La política de Estados Unidos se postuló como la más dura de las líneas. Se trata de doblegar a Rusia a través del conflicto ucranio. Su influencia sobre la OTAN es determinante e induce la europea. Fue así durante la presidencia de Donald Trump y continúa ahora con Joe Biden. Han, además, clasificado a China como el rival a doblegar. No permiten su concurrencia como centro de poder mundial. Menos aún aceptan su unión con Rusia. Situación que, por lo demás, ha estado consolidándose cada vez mejor.
En días recientes Ucrania ha presionado por el envío de armas que pueden, si no hacerla triunfar en su lucha, sí, cuando menos, sostener paridad con Rusia. Los tanques modernos han sido punto nodal en este conflicto. Se espera que logren, al menos, un balance de fuerzas. El liderazgo europeo se ha dejado empujar, tanto por Estados Unidos como por algunas naciones limítrofes, en particular por Polonia y los países bálticos que han adoptado peligrosas posturas guerreras. El premier alemán y el presidente Macron, de Francia, cedieron a presiones después de mucho litigar en contra. Están conscientes de que mejores armas a Ucrania harán más cruda la guerra e inducirán peligrosas decisiones adicionales de los contendientes. Mientras, es esperable una escalada por la parte rusa que puede preparar otras sucesivas. Los cálculos, muy en boga en los centros de análisis y prospectiva europeos, partían de predicar el deterioro de la economía rusa y el quiebre del poder de su presidente. Asuntos que ha estado lejos de suceder. Rusia se fortificó con reclutas y armamento. Esta circunstancia ya se hace sentir en el teatro de guerra.
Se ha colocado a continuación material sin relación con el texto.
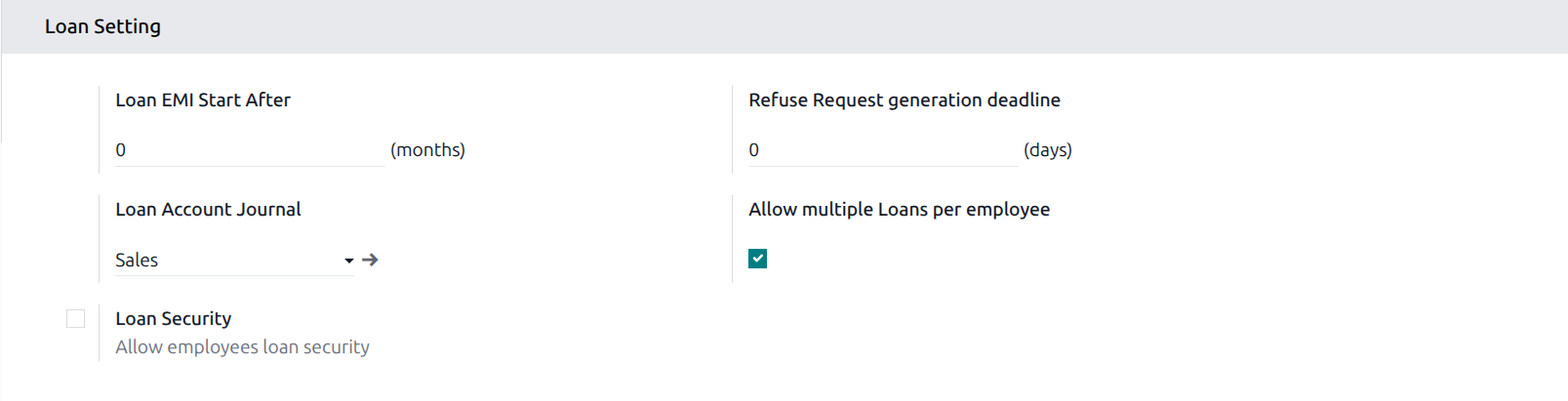
Task: Focus the Loan EMI Start After months field
Action: [249, 150]
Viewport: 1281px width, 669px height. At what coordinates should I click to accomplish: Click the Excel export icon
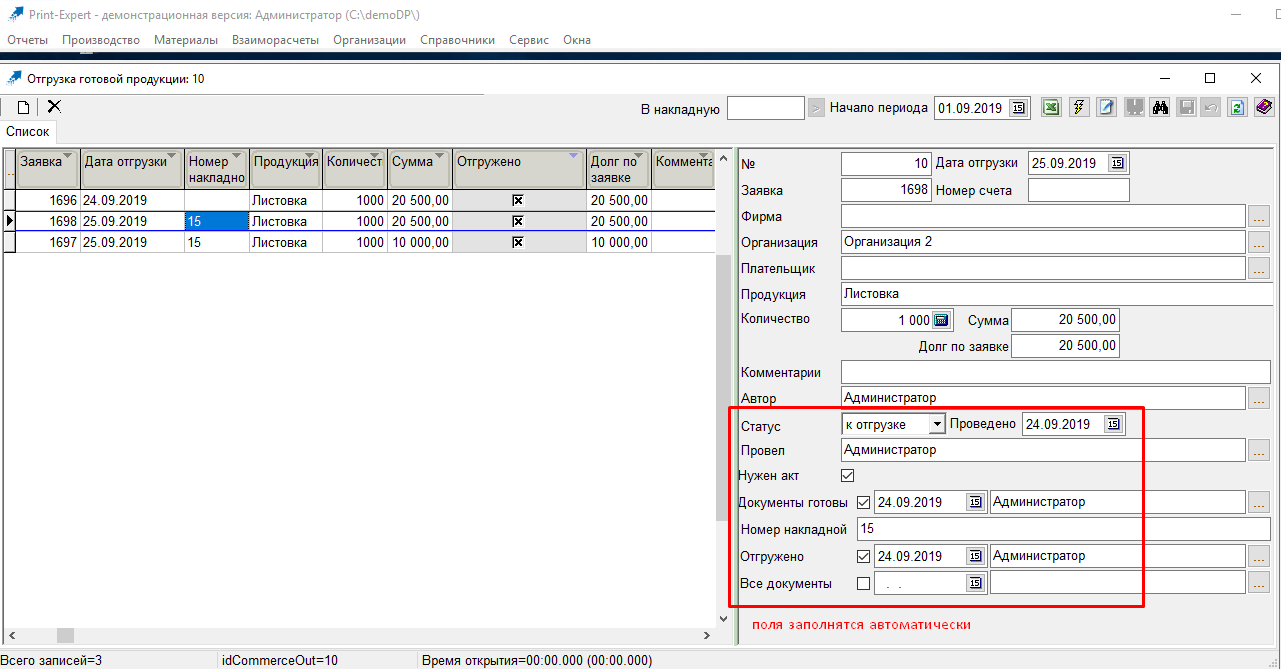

Mucho de lo que ha estado sucediendo en todos los entornos de poder europeo apuntan a que la belicosidad inicial se ha manejado de manera torpe. Su continuación bien puede ser el escalón que incremente la guerra. Los pueblos alemán y francés no desean ser enemigos de Rusia y así lo han declarado sus guías, pero éstos se dejan intimidar y titubean. Las consecuencias económicas para las poblaciones del continente han sido dramáticas por la carestía desatada. Las pérdidas en todas las economías son datos duros, comprobables. Sólo Estados Unidos ha salido ganador, pese a que padece un proceso inflacionario severo.
Qué tanto el liderazgo de estas naciones en conflicto pueda manejar, con eficacia, cordura y humanidad, la ríspida y delicada situación generada, propicia acendradas dudas. Llega, de nueva cuenta, el recuerdo de la nula capacidad del liderazgo –militar, diplomático y político– que desencadenó la Primera Guerra Mundial.